**Apply what you read**
**A)** In the transport safety article, reproduce the passage that begins at the words "The recent Joint" and stops after the words "our roads safer.".
**B)** Answer these questions from the transport safety article:
(i) Which database was used to identify the EU-funded projects the report draws on?
(ii) Which three areas to focus on does the report give as examples?
(iii) How much lower was the total number of road fatalities in 2021 than at the beginning of the 21st century?

Extract to read START

Enhancing transport safety and resilience: trends, challenges and innovations
A new Joint Research Centre report Research and Innovation in Transport Safety and Resilience in Europe, maps European innovation efforts to achieve this goal and identifies the main areas to focus on, such as human factors, cyber security and climate-proof infrastructure.
To achieve sustainable, smart and affordable future mobility in the EU, it is essential to enhance safety and resilience against natural disasters or man-made disruptions.
The recent Joint Research Centre study highlights road transport as one of the areas with the most need for progress, due to the high number of avoidable accidents that still occur in Europe. According to the researchers, promoting a safety culture and safeguarding human vigilance and performance, safe infrastructure design and maintenance, automation and assisted driving are some of the interventions that could make our roads safer.
Planes, trains and boats show excellent results with low fatalities but similarly to road transport, digitalisation and automation will help maintain this track record in the future.
The report draws its conclusions from a selection of the most pertinent EU-funded projects, identified through the Transport Research and Innovation Monitoring and Information System (TRIMIS) database. The publication serves as a guide, showcasing how research and innovation are shaping the future of transport safety and resilience in Europe.
Road transport
Research and innovation have been vital in addressing safety challenges across different transport modes. In fact, while the most recent data indicate that more than 20.000 people were killed in road accidents in 2022, the trend has decreased by 10% in relation to 2019. And the total number of fatalities in 2021 was 40% lower than the number of fatalities recorded at the beginning of 21st century.

Extract to read END
Given entries START

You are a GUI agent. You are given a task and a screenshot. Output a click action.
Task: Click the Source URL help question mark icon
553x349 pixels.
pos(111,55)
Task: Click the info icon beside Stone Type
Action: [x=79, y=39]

Given entries END

**Answers for this exercise**
**A)**
The recent Joint Research Centre study highlights road transport as one of the areas with the most need for progress, due to the high number of avoidable accidents that still occur in Europe. According to the researchers, promoting a safety culture and safeguarding human vigilance and performance, safe infrastructure design and maintenance, automation and assisted driving are some of the interventions that could make our roads safer.

**B)**
(i) The Transport Research and Innovation Monitoring and Information System (TRIMIS) database.
(ii) Human factors, cyber security and climate-proof infrastructure.
(iii) 40% lower.